Supplied data: Begin
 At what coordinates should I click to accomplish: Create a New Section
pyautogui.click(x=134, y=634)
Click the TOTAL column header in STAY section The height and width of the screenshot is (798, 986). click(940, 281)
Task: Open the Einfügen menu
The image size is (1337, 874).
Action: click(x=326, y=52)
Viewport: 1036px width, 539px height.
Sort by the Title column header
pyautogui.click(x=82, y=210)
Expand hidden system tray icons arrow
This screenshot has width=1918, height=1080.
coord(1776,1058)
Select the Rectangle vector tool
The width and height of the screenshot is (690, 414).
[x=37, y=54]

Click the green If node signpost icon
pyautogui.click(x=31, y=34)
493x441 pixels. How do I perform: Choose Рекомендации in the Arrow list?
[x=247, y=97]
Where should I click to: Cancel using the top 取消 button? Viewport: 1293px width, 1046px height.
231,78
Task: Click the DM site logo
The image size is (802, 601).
Supplied data: End
§ **What you should do**: Whichever lines of the records above hold the word "Task" should all be copied out.

§ **Solution to this exercise**:
Task: Open the Einfügen menu
Task: Click the DM site logo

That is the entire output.